The refurbishment was led by Harry Primrose, Lord Dalmeny – the chairman of the auction house Sotheby's in London – and his sister, Lady Jane Kaplan, a retired lawyer who also co-runs Great British Vermouth which is hand-produced in small batches on the estate near South Queensferry.

Barnbougle Castle had been a cherished retreat for their great grandfather Archibald Primrose, the 5th Earl of Rosebery, who was twice foreign secretary and briefly prime minister, succeeding William Gladstone in 1894.

After his death in 1929, the castle lay dormant. "It was closed up and left almost exactly as if he'd walked out," says Lady Jane. "There were still his papers all over the tables."

Among the family, the building was fondly regarded as their great grandfather's "shed at the bottom of the garden". A live-in caretaker kept the place ticking over. "We didn't actually do anything with the castle apart from store surplus bits of furniture in it," recalls Lady Jane.

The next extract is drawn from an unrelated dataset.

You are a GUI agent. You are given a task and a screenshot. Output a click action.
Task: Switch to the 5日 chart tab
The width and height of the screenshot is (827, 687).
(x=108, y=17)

When Barnbougle was ravaged by a storm in 2010, badly damaging the terrace and balustrade, it provided an unexpected opportunity for a rethink. "We were checking over the castle and realised the roof was in a bad way and beginning to leak," says Lady Jane.

"We needed to spend a lot of money to keep it going so we had a good think about what we could do with it rather than keeping it as a furniture store. We didn't want to ruin the spirit of it. We wanted to use it in a way that wouldn't have my great grandfather spinning in his grave."

Lady Jane took on the mantle of project manager. "The brief was to 'change everything but change nothing'. The castle needed re-wiring and safety measures added such as sprinklers and smoke detectors, but it all had to be done without them being visible.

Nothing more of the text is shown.